The LTUC isolated and betrayed the Motherson workers’ nearly five-month strike. It directed the strikers back to work on January 13 not only without meeting any of their demands but also leaving sacked 51 militant workers. This strengthened the hand of the management, culminating in July in the permanent dismissal of the 51 workers.

As at Motherson, the LTUC is working to isolate the Magna strikers, refusing to call out the contract workers and trainees at the plant. Such a call would inevitably raise the burning issues that the contract workers face—the need for permanency and higher wages.

No effort has been made by the LTUC, like during the Motherson workers strike, to appeal to workers in other Magna plants across India and globally, or to other sections of workers in the huge industrial hub and elsewhere in India.

Instead, the LTUC told the Magna strikers to make futile appeals to the right-wing AIADMK state government and the state Labour department to intervene to resolve their demands, despite the AIADMK’s open anti-working class record.

Some union officials from Sanmina and Ford appeared at the Magna strike and offered their verbal “solidarity” and some financial contributions. Ford Employees Union leader Selva visited the site on September 24, and declared support for the strike and gave some funds. He then told the strikers he would speak to the Ford company about their strike. He was not going to appeal to Ford workers, but to the management—underscoring the unions’ pro-company orientation.

The LTUC directed the Magna striking workers to go to nearby Panchayats (village-level local councils), including Vaddakkupattu, Chenna kuppam, Mampakkam and Panruti, to win support among village people and Panchayat leaders. According to a LTUC Facebook report, “they denounced the evil actions of the Magna management and said Tamil Nadu government should take action.” So, the campaign was again directed to appeals to the AIADMK government.

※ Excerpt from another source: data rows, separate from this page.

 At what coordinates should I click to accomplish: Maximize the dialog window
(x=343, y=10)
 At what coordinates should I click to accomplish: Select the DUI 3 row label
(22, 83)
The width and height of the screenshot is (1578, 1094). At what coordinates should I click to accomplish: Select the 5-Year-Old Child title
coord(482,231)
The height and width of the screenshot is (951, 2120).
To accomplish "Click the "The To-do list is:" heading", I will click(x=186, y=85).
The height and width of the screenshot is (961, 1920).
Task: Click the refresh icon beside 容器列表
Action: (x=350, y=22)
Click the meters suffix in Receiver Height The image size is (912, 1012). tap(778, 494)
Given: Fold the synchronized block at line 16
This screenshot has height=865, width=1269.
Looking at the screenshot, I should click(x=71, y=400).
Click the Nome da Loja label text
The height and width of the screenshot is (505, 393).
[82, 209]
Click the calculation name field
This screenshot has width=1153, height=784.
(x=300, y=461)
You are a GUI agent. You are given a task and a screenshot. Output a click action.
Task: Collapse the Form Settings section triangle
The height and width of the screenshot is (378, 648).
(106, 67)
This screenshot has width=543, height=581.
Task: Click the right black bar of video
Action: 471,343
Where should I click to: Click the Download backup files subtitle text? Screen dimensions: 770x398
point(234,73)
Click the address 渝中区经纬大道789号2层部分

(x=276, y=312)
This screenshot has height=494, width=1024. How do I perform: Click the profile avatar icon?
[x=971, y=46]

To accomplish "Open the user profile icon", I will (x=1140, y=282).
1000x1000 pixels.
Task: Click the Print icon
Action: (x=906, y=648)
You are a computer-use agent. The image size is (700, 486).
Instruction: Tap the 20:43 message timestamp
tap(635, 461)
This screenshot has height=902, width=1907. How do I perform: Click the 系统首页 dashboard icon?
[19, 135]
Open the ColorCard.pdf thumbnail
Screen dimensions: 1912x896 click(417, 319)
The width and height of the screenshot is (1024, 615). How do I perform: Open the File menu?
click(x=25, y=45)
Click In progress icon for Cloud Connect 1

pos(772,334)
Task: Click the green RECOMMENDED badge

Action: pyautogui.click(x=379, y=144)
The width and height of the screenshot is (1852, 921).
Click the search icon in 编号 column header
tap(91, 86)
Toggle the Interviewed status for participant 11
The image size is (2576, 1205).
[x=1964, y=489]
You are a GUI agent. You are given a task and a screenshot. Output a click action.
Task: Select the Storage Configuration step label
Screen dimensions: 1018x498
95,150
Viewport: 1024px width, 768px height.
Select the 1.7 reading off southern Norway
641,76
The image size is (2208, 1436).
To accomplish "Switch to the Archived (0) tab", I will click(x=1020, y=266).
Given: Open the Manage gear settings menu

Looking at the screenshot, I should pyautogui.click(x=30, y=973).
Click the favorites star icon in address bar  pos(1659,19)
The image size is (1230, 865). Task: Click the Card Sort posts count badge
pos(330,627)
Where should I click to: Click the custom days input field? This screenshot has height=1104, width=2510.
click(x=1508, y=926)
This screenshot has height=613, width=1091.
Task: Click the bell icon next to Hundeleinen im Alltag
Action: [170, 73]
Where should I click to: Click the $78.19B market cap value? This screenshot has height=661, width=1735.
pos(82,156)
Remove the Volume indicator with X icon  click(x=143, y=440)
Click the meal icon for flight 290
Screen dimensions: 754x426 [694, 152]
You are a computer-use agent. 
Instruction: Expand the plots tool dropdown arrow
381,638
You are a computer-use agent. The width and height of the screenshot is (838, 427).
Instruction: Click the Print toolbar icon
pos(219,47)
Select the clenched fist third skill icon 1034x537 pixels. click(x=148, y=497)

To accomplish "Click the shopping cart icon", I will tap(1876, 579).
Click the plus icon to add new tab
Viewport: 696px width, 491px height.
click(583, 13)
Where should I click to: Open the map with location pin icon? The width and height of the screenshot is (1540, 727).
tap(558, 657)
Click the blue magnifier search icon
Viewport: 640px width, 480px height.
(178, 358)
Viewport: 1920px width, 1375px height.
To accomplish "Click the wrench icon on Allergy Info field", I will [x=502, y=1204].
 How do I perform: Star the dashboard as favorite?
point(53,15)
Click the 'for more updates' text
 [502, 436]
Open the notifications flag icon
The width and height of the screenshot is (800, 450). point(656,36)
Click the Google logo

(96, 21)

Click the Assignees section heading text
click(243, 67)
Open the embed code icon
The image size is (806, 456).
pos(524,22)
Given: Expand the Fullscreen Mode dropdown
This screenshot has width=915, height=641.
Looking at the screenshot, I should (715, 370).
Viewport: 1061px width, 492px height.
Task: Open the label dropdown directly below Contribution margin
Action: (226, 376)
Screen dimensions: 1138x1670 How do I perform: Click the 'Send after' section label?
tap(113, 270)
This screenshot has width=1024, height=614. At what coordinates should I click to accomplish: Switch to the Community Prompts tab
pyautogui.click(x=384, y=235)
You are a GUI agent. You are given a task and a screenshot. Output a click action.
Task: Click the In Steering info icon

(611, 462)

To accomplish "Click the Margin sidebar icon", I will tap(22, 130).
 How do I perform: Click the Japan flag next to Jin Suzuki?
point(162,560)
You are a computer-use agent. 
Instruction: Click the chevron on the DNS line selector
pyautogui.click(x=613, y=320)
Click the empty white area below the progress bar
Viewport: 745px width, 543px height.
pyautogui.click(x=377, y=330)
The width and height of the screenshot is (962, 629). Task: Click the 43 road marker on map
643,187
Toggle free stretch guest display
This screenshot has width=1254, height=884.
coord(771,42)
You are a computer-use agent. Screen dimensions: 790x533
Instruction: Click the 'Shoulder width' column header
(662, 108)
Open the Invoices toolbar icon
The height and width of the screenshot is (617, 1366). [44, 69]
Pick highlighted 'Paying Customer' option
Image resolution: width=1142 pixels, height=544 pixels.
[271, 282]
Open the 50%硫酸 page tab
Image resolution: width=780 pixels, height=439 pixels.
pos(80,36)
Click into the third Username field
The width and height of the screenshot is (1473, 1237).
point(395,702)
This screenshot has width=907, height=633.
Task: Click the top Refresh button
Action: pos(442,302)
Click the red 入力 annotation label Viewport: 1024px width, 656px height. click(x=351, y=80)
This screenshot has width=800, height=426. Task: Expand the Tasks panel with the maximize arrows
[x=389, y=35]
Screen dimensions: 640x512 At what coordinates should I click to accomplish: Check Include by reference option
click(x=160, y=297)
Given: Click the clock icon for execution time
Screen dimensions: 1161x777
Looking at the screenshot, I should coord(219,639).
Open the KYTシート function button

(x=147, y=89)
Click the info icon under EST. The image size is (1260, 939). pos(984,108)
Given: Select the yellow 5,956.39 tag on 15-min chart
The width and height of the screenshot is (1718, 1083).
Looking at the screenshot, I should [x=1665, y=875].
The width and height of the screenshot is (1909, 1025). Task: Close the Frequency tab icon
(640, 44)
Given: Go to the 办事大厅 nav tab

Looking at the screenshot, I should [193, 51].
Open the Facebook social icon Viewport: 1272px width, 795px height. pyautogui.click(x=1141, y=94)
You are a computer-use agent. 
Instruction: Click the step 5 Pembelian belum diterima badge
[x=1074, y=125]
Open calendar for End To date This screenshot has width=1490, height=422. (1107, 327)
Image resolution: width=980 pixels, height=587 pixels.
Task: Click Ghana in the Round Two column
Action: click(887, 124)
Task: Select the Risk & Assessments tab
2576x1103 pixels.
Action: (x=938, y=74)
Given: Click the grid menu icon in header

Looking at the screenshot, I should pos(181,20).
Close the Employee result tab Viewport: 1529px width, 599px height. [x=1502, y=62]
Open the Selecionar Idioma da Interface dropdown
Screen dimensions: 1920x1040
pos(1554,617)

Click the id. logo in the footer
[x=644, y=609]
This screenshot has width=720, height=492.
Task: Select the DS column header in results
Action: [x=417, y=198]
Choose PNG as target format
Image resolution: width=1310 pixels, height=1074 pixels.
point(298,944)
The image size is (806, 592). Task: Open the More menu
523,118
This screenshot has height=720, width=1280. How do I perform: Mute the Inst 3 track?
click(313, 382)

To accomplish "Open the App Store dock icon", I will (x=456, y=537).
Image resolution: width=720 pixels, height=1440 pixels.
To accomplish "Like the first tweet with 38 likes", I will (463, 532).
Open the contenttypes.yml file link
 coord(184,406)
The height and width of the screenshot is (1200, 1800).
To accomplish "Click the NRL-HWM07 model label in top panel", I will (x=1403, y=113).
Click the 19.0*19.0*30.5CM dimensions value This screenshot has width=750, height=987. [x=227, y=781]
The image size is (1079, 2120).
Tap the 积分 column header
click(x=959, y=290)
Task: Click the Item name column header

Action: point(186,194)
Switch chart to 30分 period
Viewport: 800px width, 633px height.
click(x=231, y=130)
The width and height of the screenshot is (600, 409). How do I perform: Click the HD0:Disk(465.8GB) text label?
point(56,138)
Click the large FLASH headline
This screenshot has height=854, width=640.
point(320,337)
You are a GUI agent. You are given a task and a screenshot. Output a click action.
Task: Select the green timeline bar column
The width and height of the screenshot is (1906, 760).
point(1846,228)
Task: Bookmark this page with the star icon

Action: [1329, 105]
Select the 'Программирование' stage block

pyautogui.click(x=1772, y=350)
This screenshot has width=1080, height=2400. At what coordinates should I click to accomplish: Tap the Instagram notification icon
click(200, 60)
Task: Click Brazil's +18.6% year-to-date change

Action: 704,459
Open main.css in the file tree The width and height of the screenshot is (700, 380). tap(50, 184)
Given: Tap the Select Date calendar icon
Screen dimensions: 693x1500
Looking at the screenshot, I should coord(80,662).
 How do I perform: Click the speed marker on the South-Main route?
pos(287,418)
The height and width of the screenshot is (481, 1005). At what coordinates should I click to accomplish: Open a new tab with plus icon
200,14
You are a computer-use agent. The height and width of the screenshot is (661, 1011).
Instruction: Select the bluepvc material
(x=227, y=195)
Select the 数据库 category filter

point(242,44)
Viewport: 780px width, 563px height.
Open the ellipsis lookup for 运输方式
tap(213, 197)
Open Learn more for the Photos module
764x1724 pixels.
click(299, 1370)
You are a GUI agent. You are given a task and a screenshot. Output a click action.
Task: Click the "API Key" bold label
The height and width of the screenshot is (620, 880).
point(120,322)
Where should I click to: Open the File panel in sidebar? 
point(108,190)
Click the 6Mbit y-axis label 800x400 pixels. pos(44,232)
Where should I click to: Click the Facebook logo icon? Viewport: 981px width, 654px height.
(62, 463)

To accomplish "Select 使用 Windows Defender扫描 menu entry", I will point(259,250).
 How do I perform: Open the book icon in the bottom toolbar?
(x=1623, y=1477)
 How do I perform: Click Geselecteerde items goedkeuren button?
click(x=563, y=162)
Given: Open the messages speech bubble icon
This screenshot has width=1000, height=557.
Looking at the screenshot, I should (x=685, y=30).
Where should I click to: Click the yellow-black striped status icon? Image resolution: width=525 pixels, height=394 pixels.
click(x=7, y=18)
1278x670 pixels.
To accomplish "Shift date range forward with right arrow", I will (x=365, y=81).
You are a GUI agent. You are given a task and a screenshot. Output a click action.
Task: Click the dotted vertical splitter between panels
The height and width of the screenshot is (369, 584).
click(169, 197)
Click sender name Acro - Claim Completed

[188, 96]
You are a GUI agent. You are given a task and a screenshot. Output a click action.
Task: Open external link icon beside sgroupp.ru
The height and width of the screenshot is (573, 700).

As well as the Motherson sellout, the Magna strikers must draw lessons from the bitter experience of workers at the Japanese-owned Maruti Suzuki car assembly plant at Manesar in the northern Indian state of Haryana.

In a monstrous company-government frame-up, 13 militant Maruti Suzuki workers are in jail serving life sentences for a murder they did not commit. This vendetta was unleashed in July 2012, in an attempt to suppress growing militancy at the plant, including strikes, protests and plant-floor sit-downs from mid-2011 against the company’s slave labour conditions.

India’s capitalist rulers were determined to persecute these young workers and make an example of them because they dared to challenge the brutal working conditions that prevail in the country’s globally-connected auto industry.

The International Committee of the Fourth International (ICFI) and the WSWS launched a global campaign to win the release of the Maruti Suzuki workers, exposing this conspiracy, which involves the entire political establishment, the courts and the police.

The attack on the Maruti Suzuki workers was initiated by Haryana’s Congress state government and supported by the Congress-led United Progressive Alliance that held power in New Delhi until May 2014. When these governments passed into the hands of the Hindu supremacist Bharatiya Janatha Party (BJP), the frame-up continued.

But no less determined to imprison the jailed Maruti Suzuki workers in a wall of silence are the Stalinist parliamentary parties—the Communist Party of India (Marxist) and the Communist Party of India—and their respective trade union affiliates, the Centre of Indian Trade Unions (CITU) and the All India Trades Union Congress (AITUC).

The Stalinists are afraid that any fight to defend the jailed Maruti Suzuki workers would disrupt their political partnership with the Congress Party and their cosy relations with the employers. Exposure of the frame-up would also put the lie to their claim that the courts and other institutions of the Indian Republic constitute a “democratic” bulwark against the ruling class and the employers.